Sridhar Krishnaswami / PTI
Washington: Close on the heels of President George W Bush’s remarks linking Indians’ food habits to rising global prices of commodities, the United States has now partly attributed the surge in oil futures to the increased demand in India and China.
“There are a lot of different ways that we can reduce our dependence, but we have more to do and it’s just — and also I would point out that, obviously, the demand for oil is growing around the world,” White House Deputy Spokesman Scott Stanzel said in a briefing.
“Many developing nations like India or China are having greatly increased demand, which obviously is having an impact on price,” the senior White House official said responding to a question on the crude oil price crossing $120-mark.
Stanzel stressed it was important for the US to become less dependent on foreign sources of energy.

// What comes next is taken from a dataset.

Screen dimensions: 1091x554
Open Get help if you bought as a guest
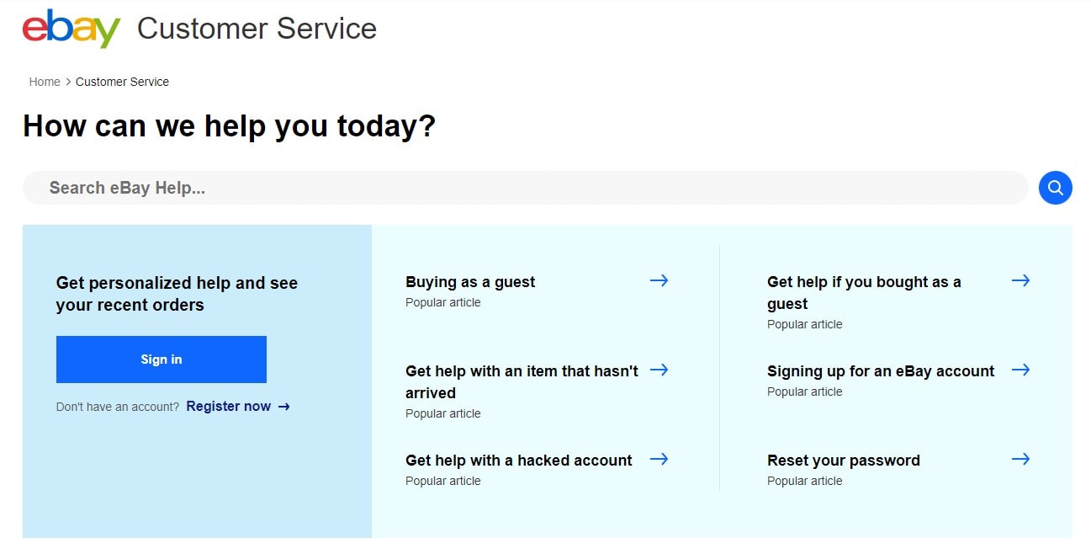click(x=864, y=292)
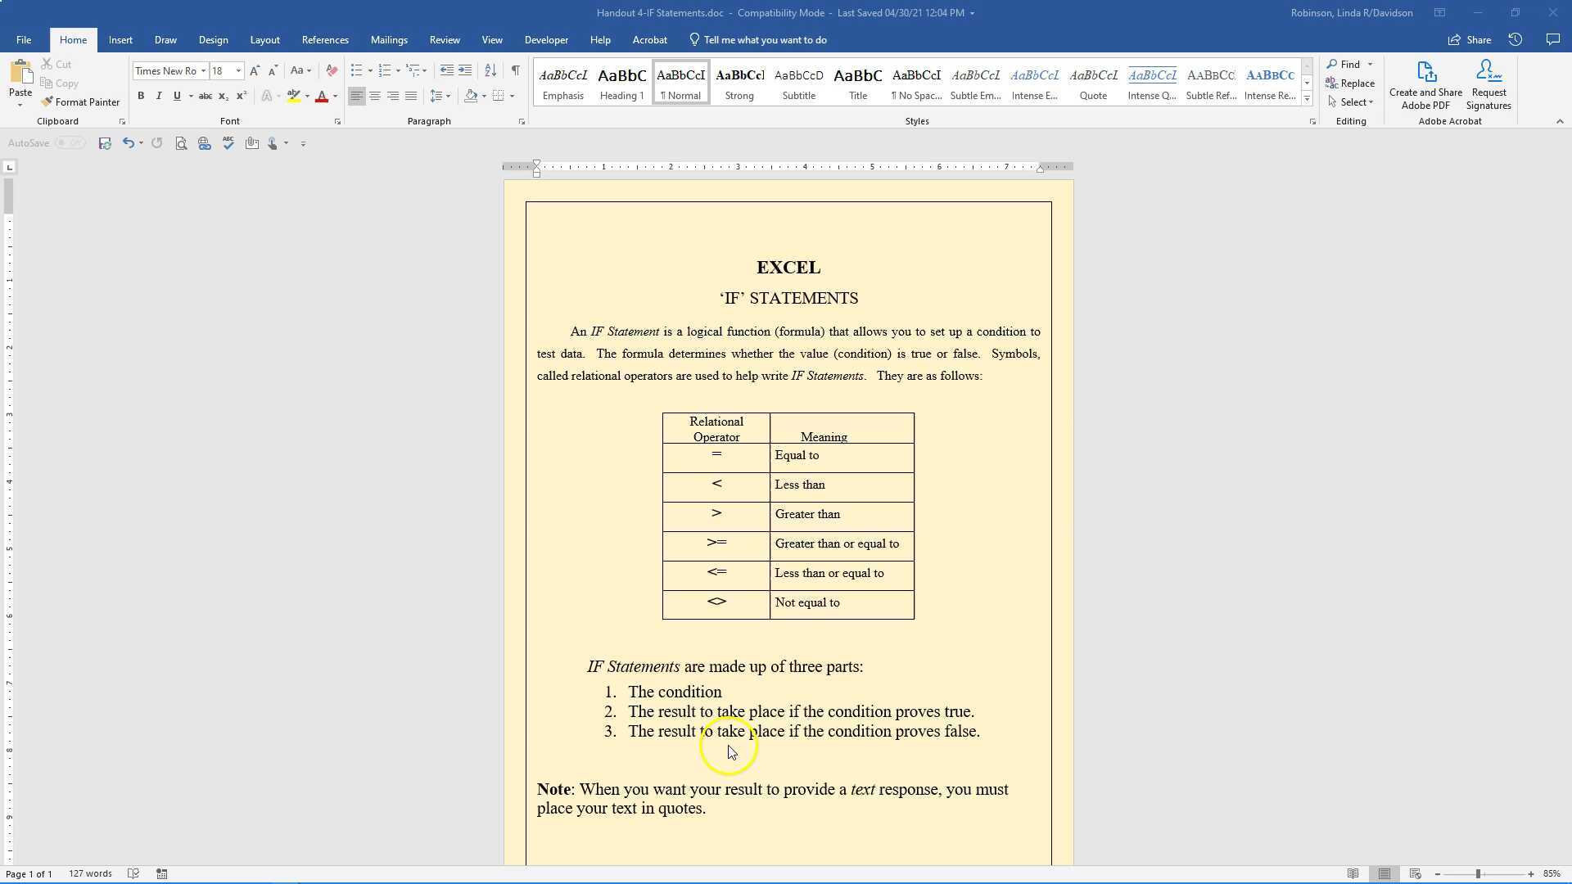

Highlighting the need for “domestic exploration”, he said “We also have to do more in terms of building refineries. We haven’t built refineries in about 30 years”.
Stanzel also spoke regarding Bush’s remarks, which have drawn a lot of flak from every section in India, saying the US saw “higher living standards” of people there as a “good thing”.
“We think that it is a good thing that countries are developing; that more and more people have higher and higher standards of living,” he said.
However, he apparently did not go back on Bush’s point that Indian food habits were contributing to spiralling prices of commodities, which in turn, were worsening the global food crisis.
“The point that I think was to be made is that as you increase your standard of living, the food that you eat can venture more into meats that require more commodities to feed the livestock which, you know, uses more of those commodities, whether it’s corn, or wheat, or other commodities and it drives up the price. So that is just a function of how those food prices that we’ve seen spike around the world,“ Stanzel said.
Three days ago, Bush had specifically took the case of Indian middle class to argue that its demand for better nutrition was a factor in pushing the global food prices up.
“There are 350 million people in India who are classified as middle class. That’s bigger than America. Their middle class is larger than our entire population.
“And when you start getting wealth, you start demanding better nutrition and better food, and so demand is high, and that causes the price to go up,” Bush had said.
Meanwhile, the senior White House official also defended US policy on biofuels saying it was having just a “small impact” on the rising prices of food commodities.
“There’s been a lot of discussion about biofuels and the impact that biofuels have on increase food prices around the world. As you’ll see here, over the last year, food prices have increased about 43% around the world.
“Of that, about 1.5% of that is due to an increase in biofuel production,” he said.
“So the fact that we are making more biofuels so we reduce our dependence on foreign energy has an impact, but we believe it is a small impact,” he added.